AMD FirePro V8700: High-End Workstation Graphics

AMDs RV770 graphics processor, so well-known for its use in gaming variants of the Radeon HD 4870, is now being used in the companys workstation graphics cards. At the same time, AMD has stepped away from its well-known FireGL brand; the most current professional graphics adapters now carry a FirePro label. Toms Hardware has been lucky enough to score an early production model, the FirePro V8700, for comprehensive benchmarking.

The FirePro boards also mark a complete switchover by AMD from 80 to 55 nanometer manufacturing technology. Buyers should rejoice in that this means reduced power consumption, and correspondingly quieter cooling fans. But can a smaller die size and related technological advancements also improve performance?

Price is certainly a key factor here. At a price of $930 at Newegg, the V8700 is an astounding $284 cheaper than its predecessor, the FireGL V8600. Until this product hit the market, AMDs ATI division had always placed great emphasis on maintaining price-performance ratios across similar products of its own design.

Nvidia has historically been able to outperform similar ATI products at the highest end of its product offerings. These days, Nvidia buyers must be willing to settle for performance parity instead--for example, see our previous article, "Pro Graphics: Seven Cards Compared".

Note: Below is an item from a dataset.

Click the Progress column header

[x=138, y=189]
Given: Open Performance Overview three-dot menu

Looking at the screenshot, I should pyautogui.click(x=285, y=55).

Its not completely clear to us why ATI has suddenly dropped the GL suffix from its Fire brand names, replacing that portion of that name with "Pro" instead. In discussions with product managers at ATI, we were repeatedly informed that "Pro" stands for "Professional" and thus better speaks to the goals of the workstation graphics group. Nevertheless, we believe that it can be risky to mess around with established brand names. Perhaps it makes more sense to see this move as a way of de-emphasizing differences between OpenGL and DirectX technologies? Either way, ATI has decided to switch its branding completely from FireGL to FirePro.